Since the 1970s, sex-selective abortions in China, India, and ten other nations have caused between 23 and 45 million women to go 'missing'.

By 2030, a new study predicts those very same nations will 'lose' another 4.7 million female births, skewing their sex ratios even more.

This study uses a model based on 3.26 billion birth records from 204 countries, and it identifies 12 nations with strong evidence of a skewed sex ratio and 17 nations at risk of heading in that direction.

The good news is that the 12 nations today with a skewed sex ratio show signs of recovery, especially China and India, where 95 percent of all current missing births are located.

By 2100, the model predicts these nations will lose 5.7 million women altogether – a fraction of what has been lost since the 1970s, when sex diagnosis became widely available, and a much faster decrease than other studies have predicted.

Still, that's a lot of women who will never be born, and it could cause lasting cultural and societal repercussions.

In China and India, where men now outnumber women by some 70 million, a marriage 'squeeze' has already led to a worrying uptick in loneliness, as well as a rise in violence, female trafficking, and prostitution.

In recent years, the sex imbalance in both of these nations has begun to slow, as government officials provide incentives for female births and restrictions on sex-selective abortions.

But more work is needed. The team behind the new model says we need to take immediate action if we want to rebalance the sex scales in places like China, India, Albania, Armenia, Azerbaijan, and Vietnam.

Especially because it could set precedence elsewhere.

If other countries with a preference for sons over daughters – like Nigeria, Pakistan, Egypt, Tanzania, and Afghanistan– begin to skew their sex ratios as well, the new model predicts we could lose 22 million more women by 2100.

In that particular scenario, nations in sub-Saharan Africa could contribute more than a third of all lost births.

Obviously, that's a hypothetical situation, but as sex diagnosis and abortion become more readily available around the world and as gender discrimination persists, it's not out of the question.

While abortion can give women power over their bodies, their health, and their future, those choices can also be dictated by societal attitudes and norms. Gender discrimination is a problem worldwide, but in some cultures, only men can work, carry on the family line or look after their aging parents.

Women, on the other hand, can sometimes not work or own property, and in certain cases, they need a dowry to marry. These cultural expectations condemn them to be a burden, through no fault of their own, especially on poorer families.

As well as sex-based abortion, researchers have also blamed female infanticide and poor female healthcare for the millions of missing women worldwide.

It's hard to predict how these attitudes will change in the future, but it's important that we know what's coming, given how much a nation's sex ratio can dictate the well-being of its population.

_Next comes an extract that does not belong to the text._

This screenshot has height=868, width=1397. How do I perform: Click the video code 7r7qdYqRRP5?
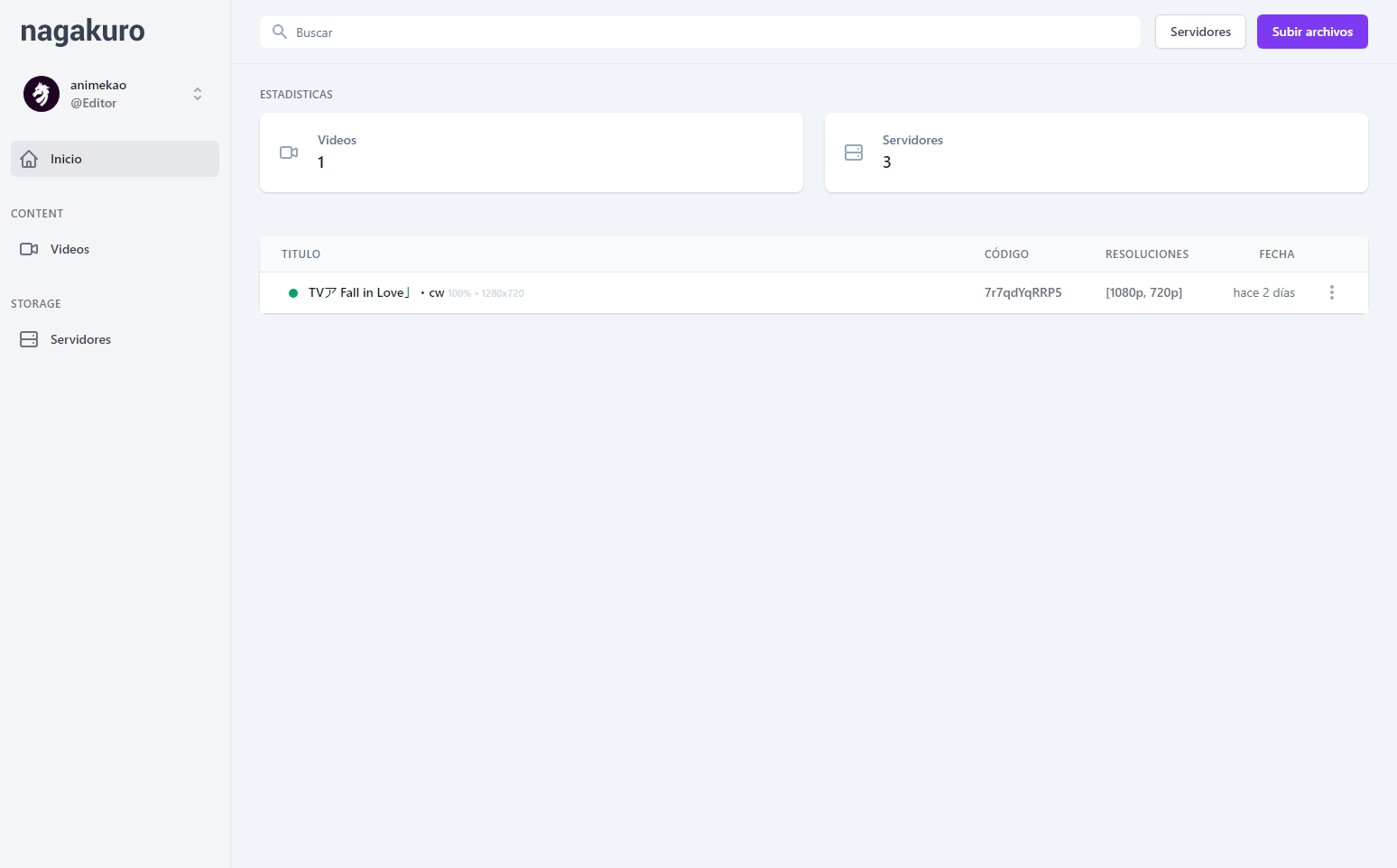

The new model isn't perfect, but it's the first attempt researchers have made to predict how many sons and daughters will be born in the years to come.

"These findings underline the need to monitor [the sex ratio at birth] in countries with son preference and to address the factors behind the persistence of gender bias in families and institutions," the authors write.

"A broader objective relates to the need to influence gender norms which lie at the core of harmful practices such as prenatal sex selection."

The study was published in BMJ Global Health.